The nonhuman primate model has also been used successfully to examine clinical and biological changes associated with oral–systemic relationships, including the link between periodontal disease and preterm birth/low birthweight and HIV/AIDS transmission. The model has also been instrumental in measuring the effectiveness of pharmaceutical agents in the management of periodontal disease. Consequently, the ‘lessons learned’ included a continuing need to not only identify or create new models to study the parameters of this disease, but also clearly to recognize the value and limitations of existing models so that they will be most effectively utilized to continue progress in the science of periodontics.
‘A Fish Called Wanda’
In conclusion, there has been substantial progress in our understanding of the molecular mechanisms of host–bacteria interactions that result in the clinical presentation and outcomes of destructive periodontitis. The science has embarked from observations of variations in responses related to disease expression with a focus for utilization of the responses in diagnosis and therapeutic outcomes, to current investigations using cutting-edge fundamental biological processes to attempt to model the initiation and progression of soft- and hard-tissue destruction of the periodontium. The four eclectic people in the movie ‘A Fish Called Wanda’ developed a team to effectively commit a crime, but then spent the rest of the time attempting to double-cross each other for the spoils of their efforts.
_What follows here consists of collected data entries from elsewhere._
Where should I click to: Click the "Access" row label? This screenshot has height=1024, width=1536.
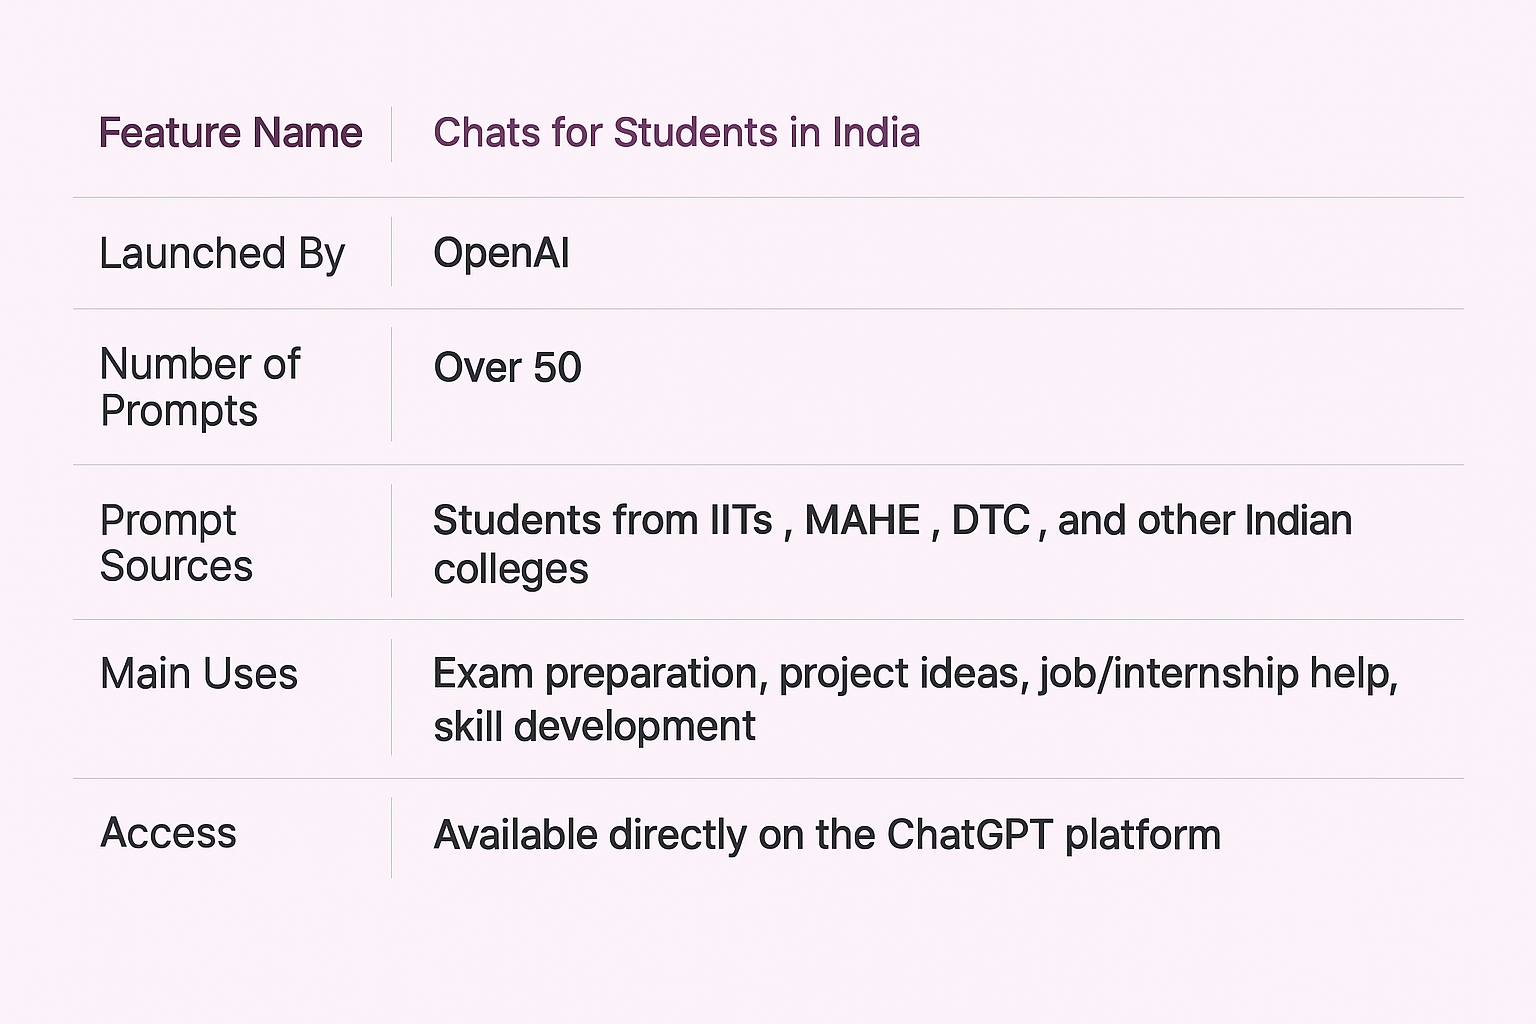168,833
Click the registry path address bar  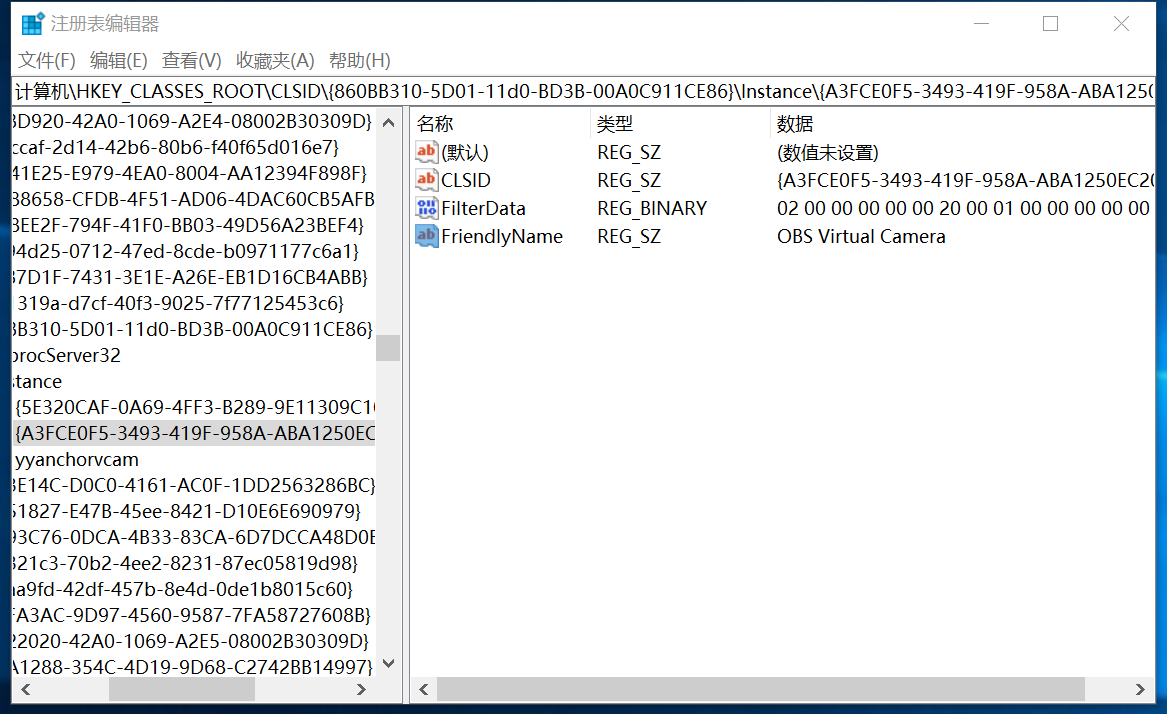583,91
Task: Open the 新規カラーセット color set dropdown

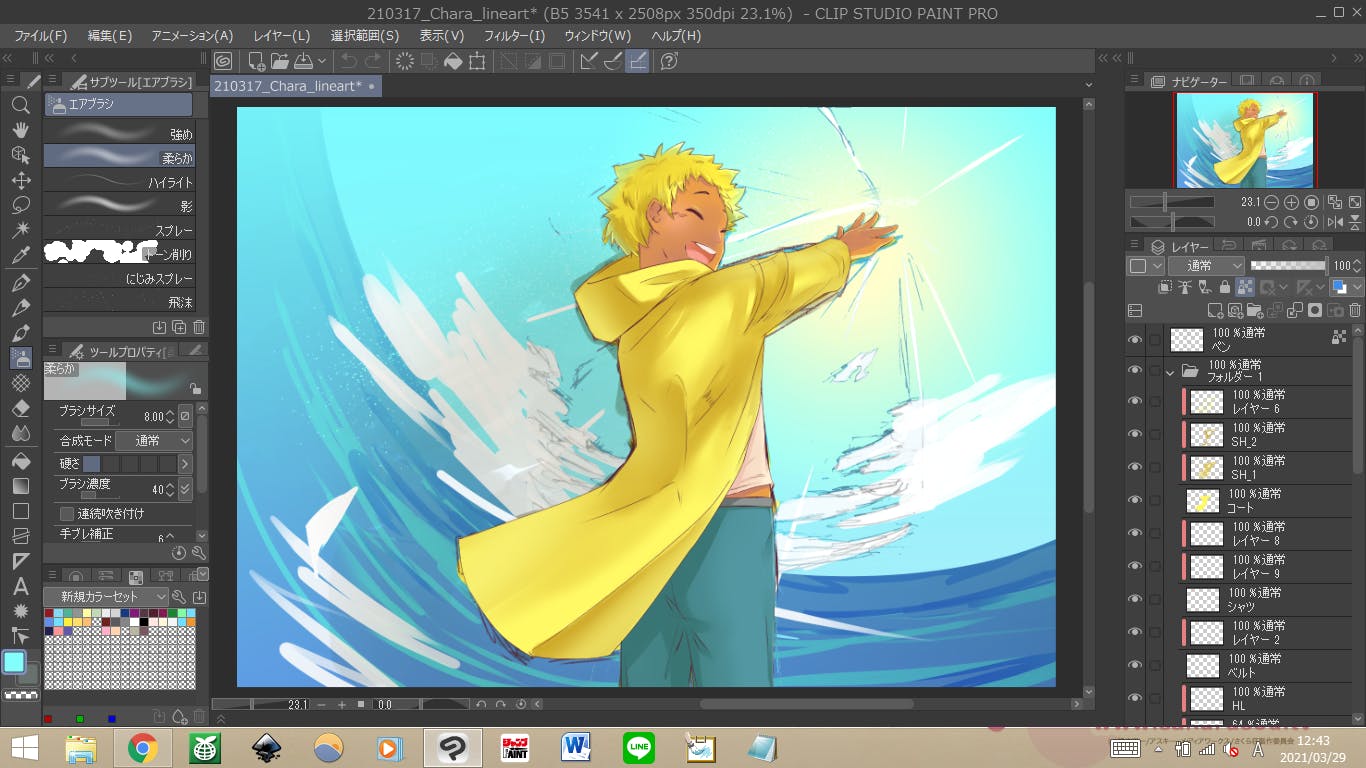Action: [x=106, y=596]
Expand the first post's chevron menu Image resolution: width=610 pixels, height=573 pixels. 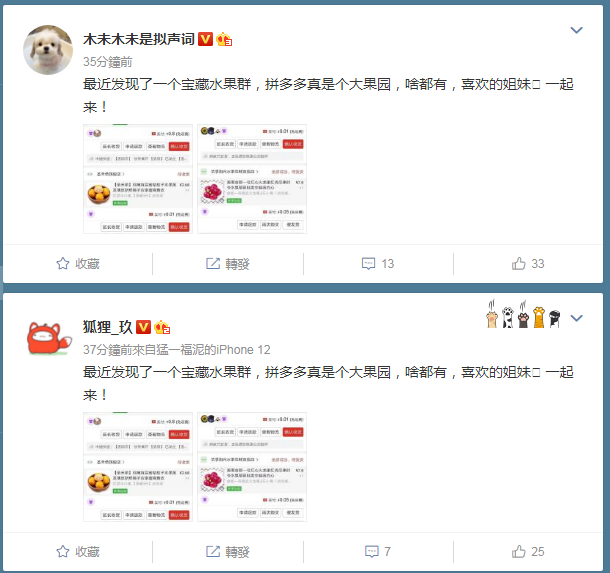[x=576, y=30]
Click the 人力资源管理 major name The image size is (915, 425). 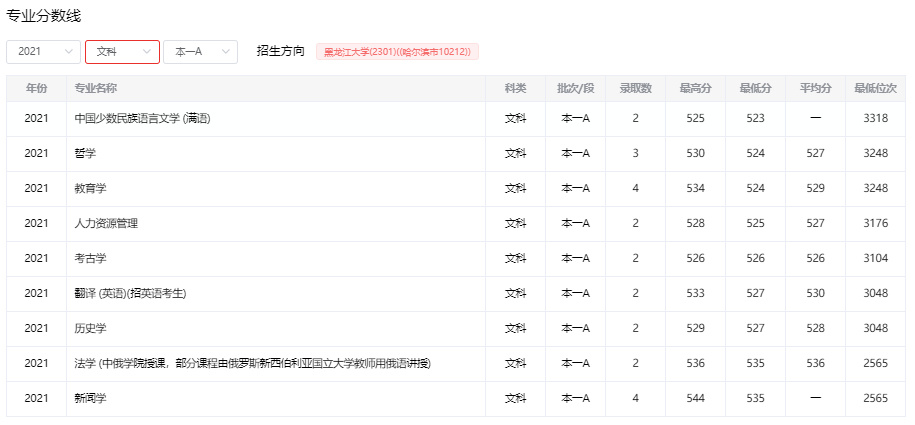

We have learned how the armamentarium of the innate immune, inflammatory and adaptive immune responses ‘team’ in unique ways, depending upon host, microbial and environmental controls, to maintain or re-establish homeostasis. However, these inherent ‘good guys’ can double-cross the control points for a regulated response, resulting in dysregulated chronic inflammation and collateral damage of the periodontium. As importantly, the next era in the immunobiology of periodontal disease will need to engage more sophisticated experimental designs for clinical studies to enable robust translation of basic biologic processes that are in action early in the transition from health to disease, those that stimulate microenvironmental changes that select for a more pathogenic microbial ecology and those that represent a rebalancing of the complex host responses and a resolution of inflammatory tissue destruction.